Mechanisms for spatiotemporal regulation of Rho-GTPase signaling at synapses

Abstract

Synapses mediate information flow between neurons and undergo plastic changes in response to experience, which is critical for learning and memory. Conversely, synaptic defects impair information processing and underlie many brain pathologies. Rho-family GTPases control synaptogenesis by transducing signals from extracellular stimuli to the cytoskeleton and nucleus. The Rho-GTPases Rac1 and Cdc42 promote synapse development and the growth of axons and dendrites, while RhoA antagonizes these processes. Despite its importance, many aspects of Rho-GTPase signaling remain relatively unknown. Rho-GTPases are activated by guanine nucleotide exchange factors (GEFs) and inhibited by GTPase-activating proteins (GAPs). Though the number of both GEFs and GAPs greatly exceeds that of Rho-GTPases, loss of even a single GEF or GAP often has profound effects on cognition and behavior. Here, we explore how the actions of specific GEFs and GAPs give rise to the precise spatiotemporal activation patterns of Rho-GTPases in neurons. We consider the effects of coupling GEFs and GAPs targeting the same Rho-GTPase and the modular pathways that connect specific cellular stimuli with a given Rho-GTPase via different GEFs. We discuss how the creation of sharp borders between Rho-GTPase activation zones is achieved by pairing a GEF for one Rho-GTPase with a GAP for another and the extensive crosstalk between different Rho-GTPases. Given the importance of synapses for cognition and the fundamental roles that Rho-GTPases play in regulating them, a detailed understanding of Rho-GTPase signaling is essential to the progress of neuroscience.

Introduction

The human brain contains approximately 100 billion neurons that communicate via specialized sites of contact called synapses [1]. Most excitatory synapses in the brain are situated on dendritic spines, small actin-rich protrusions on dendrites [2]. Spines undergo rapid changes in shape and number in response to stimuli [3]. This remodeling is critical for synapse formation and refinement and for the synaptic plasticity that underlies learning and memory [4]. Abnormal spine morphogenesis results in impaired information processing and is linked to numerous neurodevelopmental, neuropsychiatric, and neurodegenerative disorders [5]. Thus, uncovering the mechanisms regulating the formation and plasticity of spines and synapses will provide critical insights into brain function and the treatment of brain disorders.
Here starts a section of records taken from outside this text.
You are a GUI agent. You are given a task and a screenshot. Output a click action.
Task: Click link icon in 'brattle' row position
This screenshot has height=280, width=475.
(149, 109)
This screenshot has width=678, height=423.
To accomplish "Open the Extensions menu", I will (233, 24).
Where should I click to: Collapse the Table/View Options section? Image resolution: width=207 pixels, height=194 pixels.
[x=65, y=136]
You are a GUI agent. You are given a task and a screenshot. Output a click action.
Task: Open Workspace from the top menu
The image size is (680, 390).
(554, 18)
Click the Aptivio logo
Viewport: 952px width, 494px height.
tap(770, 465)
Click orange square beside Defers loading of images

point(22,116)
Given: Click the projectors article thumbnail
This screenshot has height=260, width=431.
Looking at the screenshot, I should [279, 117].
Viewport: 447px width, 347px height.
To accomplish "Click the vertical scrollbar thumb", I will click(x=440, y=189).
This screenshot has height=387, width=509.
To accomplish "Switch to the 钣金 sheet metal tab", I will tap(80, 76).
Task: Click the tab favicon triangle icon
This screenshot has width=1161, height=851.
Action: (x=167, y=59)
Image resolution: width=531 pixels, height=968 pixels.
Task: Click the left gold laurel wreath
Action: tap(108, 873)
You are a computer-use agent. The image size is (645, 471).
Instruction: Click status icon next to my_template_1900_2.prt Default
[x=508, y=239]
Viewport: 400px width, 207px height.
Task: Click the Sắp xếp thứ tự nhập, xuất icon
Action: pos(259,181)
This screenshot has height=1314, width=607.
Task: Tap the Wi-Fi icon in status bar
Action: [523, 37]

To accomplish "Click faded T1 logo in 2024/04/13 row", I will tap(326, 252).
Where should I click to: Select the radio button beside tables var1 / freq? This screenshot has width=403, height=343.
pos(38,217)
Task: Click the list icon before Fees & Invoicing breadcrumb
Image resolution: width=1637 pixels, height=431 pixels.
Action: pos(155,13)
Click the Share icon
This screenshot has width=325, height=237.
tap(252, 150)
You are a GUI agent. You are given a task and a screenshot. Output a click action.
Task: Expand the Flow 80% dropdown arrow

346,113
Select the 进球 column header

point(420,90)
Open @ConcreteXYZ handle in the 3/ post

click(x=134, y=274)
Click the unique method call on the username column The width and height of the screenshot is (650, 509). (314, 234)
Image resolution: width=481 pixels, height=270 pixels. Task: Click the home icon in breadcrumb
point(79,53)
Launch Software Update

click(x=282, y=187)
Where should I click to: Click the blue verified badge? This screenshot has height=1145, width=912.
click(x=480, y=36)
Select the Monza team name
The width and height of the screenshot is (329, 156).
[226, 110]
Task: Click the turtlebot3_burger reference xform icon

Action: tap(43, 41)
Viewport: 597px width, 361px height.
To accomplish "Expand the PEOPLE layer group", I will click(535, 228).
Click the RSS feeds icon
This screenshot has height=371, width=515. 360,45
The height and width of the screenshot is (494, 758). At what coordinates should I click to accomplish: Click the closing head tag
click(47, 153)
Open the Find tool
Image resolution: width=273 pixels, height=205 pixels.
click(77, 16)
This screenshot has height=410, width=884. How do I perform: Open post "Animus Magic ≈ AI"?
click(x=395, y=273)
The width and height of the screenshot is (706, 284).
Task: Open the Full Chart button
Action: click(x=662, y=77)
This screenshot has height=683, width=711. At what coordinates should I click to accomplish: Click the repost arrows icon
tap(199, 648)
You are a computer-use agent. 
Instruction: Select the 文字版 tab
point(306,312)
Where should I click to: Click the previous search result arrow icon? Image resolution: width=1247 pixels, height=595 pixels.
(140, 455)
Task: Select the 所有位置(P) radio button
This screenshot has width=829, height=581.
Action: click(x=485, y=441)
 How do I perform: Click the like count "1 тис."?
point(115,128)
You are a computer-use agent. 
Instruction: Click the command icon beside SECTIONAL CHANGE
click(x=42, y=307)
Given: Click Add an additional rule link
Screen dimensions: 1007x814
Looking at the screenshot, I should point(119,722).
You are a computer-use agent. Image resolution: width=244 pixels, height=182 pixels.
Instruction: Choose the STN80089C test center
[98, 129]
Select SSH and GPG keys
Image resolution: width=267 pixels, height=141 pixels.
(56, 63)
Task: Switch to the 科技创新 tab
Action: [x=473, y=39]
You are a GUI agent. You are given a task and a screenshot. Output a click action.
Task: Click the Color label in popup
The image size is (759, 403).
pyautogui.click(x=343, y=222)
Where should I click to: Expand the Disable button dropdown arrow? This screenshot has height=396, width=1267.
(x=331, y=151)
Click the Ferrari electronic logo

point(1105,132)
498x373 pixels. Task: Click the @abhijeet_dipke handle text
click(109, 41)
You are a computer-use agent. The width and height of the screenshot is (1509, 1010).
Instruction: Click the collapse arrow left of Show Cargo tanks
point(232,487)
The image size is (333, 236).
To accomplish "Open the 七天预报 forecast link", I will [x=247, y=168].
Rho-family GTPases direct the actin dynamics that drive the formation and remodeling of spines and synapses [6]. Typically, the Rho-GTPases Rac1 and Cdc42 promote the formation, growth, and maintenance of spines, whereas RhoA inhibits these processes [6]. Rho-GTPases cycle between an active GTP-bound state and an inactive GDP-bound state. When active, they interact with specific effectors and initiate signaling pathways that control cytoskeletal dynamics, membrane trafficking, and gene expression [7]. To coordinate these processes properly, Rho GTPases must be regulated with great spatiotemporal precision [8]. Two classes of proteins control the on/off cycling of Rho GTPases. Guanine nucleotide exchange factors (GEFs) activate Rho GTPases by catalyzing GDP/GTP exchange, whereas GTPase-activating proteins (GAPs) inhibit Rho GTPases by stimulating GTP hydrolysis [9]. Guanine dissociation inhibitors (GDIs) also negatively regulate Rho GTPases by sequestering inactive Rho GTPases in the cytosol [10].

Considerable evidence links aberrant Rho-GTPase signaling to brain disorders associated with spine and synapse defects [5]. For instance, mutations in genes encoding Rho-GTPase regulators and effectors cause intellectual disabilities in humans [11]. Furthermore, altered Rac1 signaling is implicated in the pathogenesis of Fragile X syndrome [12], [13], Rett syndrome [14], schizophrenia [15], and substance abuse [16]. Rac1 is also downregulated in patients with major depressive disorder and in mice subjected to chronic social defeat, resulting in depression-related behaviors and abnormal spine remodeling [17]. Dysregulated RhoA signaling is likewise implicated in neurodevelopmental disorders associated with autism [18], [19]. Although precise spatiotemporal regulation of Rho-GTPase signaling is necessary for formation and maintenance of functional synapses, little is known about how this is achieved. Multiple GEFs and GAPs exist for each Rho-GTPase [9], but it is unclear how these regulatory proteins sculpt Rho-GTPase activities in space and time, specify cellular responses, and regulate crosstalk between Rho-GTPase family members. Here, we will discuss recent data that are shedding new light on how Rho-GTPase signaling is precisely regulated in cells, with emphasis on pathways essential to the formation and plasticity of excitatory synapses.